Packaging is funny stuff. No-one goes out to buy it; they go to buy the things inside. And by the time you get it home, and remove (or use up) the contents of the pack, it has worked quite hard.

But most of what it does is invisible to consumers. We don’t see products stacked meters high in warehouses, stacked on an open dockside in the heat or shaken about in the back of a lorry. Even a humble crisp packet, which uses the tiniest amount of material, performs a number of jobs to ensure that crisps are crisp, not stale, and not crushed into tiny bits.

There has been lots of publicity recently for the huge quantity of food we waste in the UK each year. Wasting food is an environmental disaster, not least because all of the energy and other resources that went into growing, processing, storing and transporting it are also wasted, along with the food itself. But few of us probably realize that if the UK’s packaging and distribution system was not as sophisticated and technologically advanced as it is, there would be far more food waste.

Most food just would not be available without packaging – sliced bread, yogurt, frozen peas, rice, jam, cream cake.

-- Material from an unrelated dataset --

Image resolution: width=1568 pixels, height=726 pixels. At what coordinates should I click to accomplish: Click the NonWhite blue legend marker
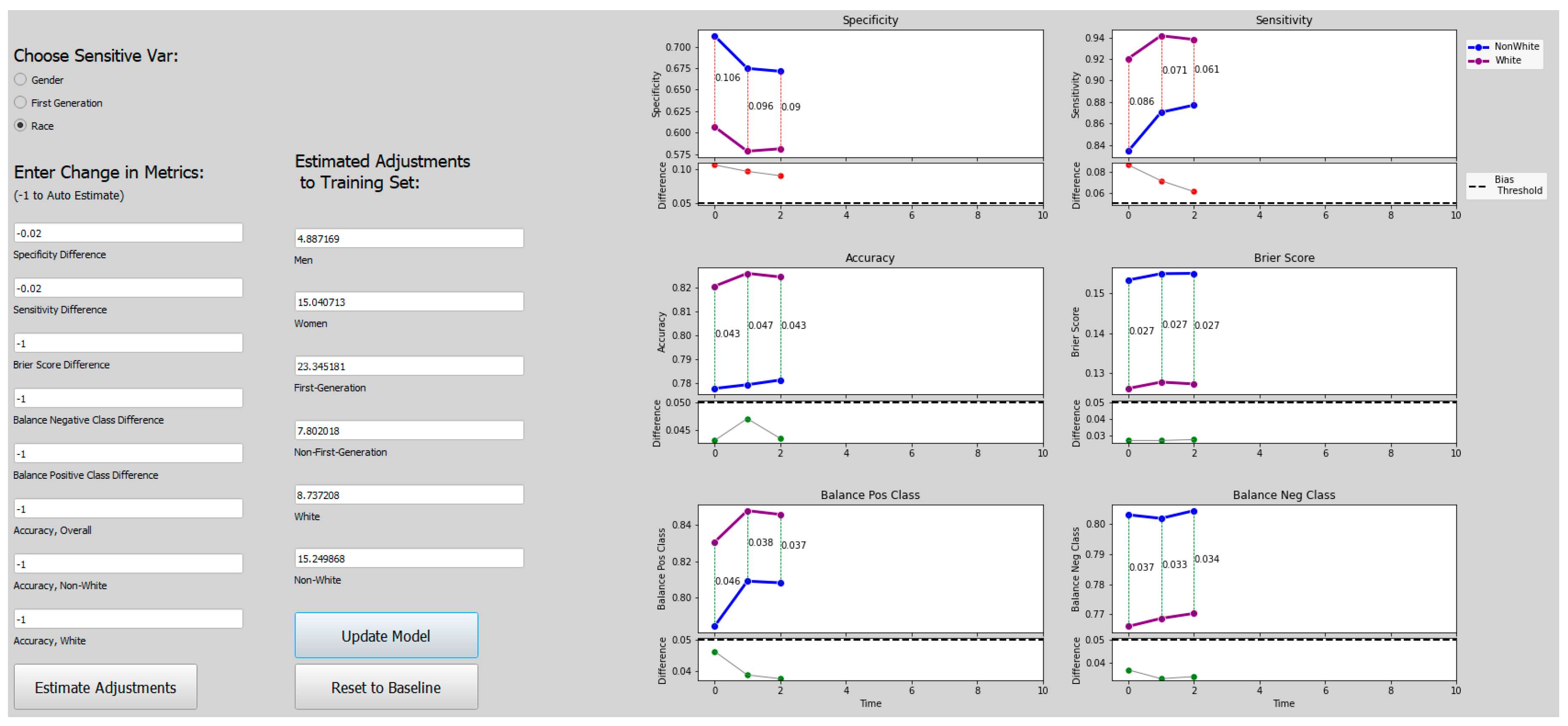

Packaging continually responds to changes in life style – smaller portions for people living alone; prepared microwavable vegetables for time-poor people and those who want to reduce cooking energy – in a way that few other industries have done.

Twenty years ago there was roughly the same amount of packaging in your bin as there is today, but it would have been generated by far fewer goods. That’s because manufacturers and retailers keep doing more with less, reducing the resources used to provide the same (or better) protection, information and hygiene.

On average just 1% of packaged food is wasted compared to 10% of food sold loose. That’s because packaged food does not get damaged in the supply chain and it lasts longer on the shelf.

The public mistakenly sees the packaging in their bin as a sign of failure, but over 80% of packaging can easily be recycled so clean paper, cardboard, glass, metals and plastic bottles should be put in recycling boxes, not rubbish bins. However, even non-recyclable packaging is – in the big picture of total resources used – helping to avoid waste. It also makes much of modern life possible – take-away coffee, ready-made sandwiches, microwaveable meals.

We should learn to love packaging – it’s helping to reduce waste and improve both choice and convenience. How many products can claim that?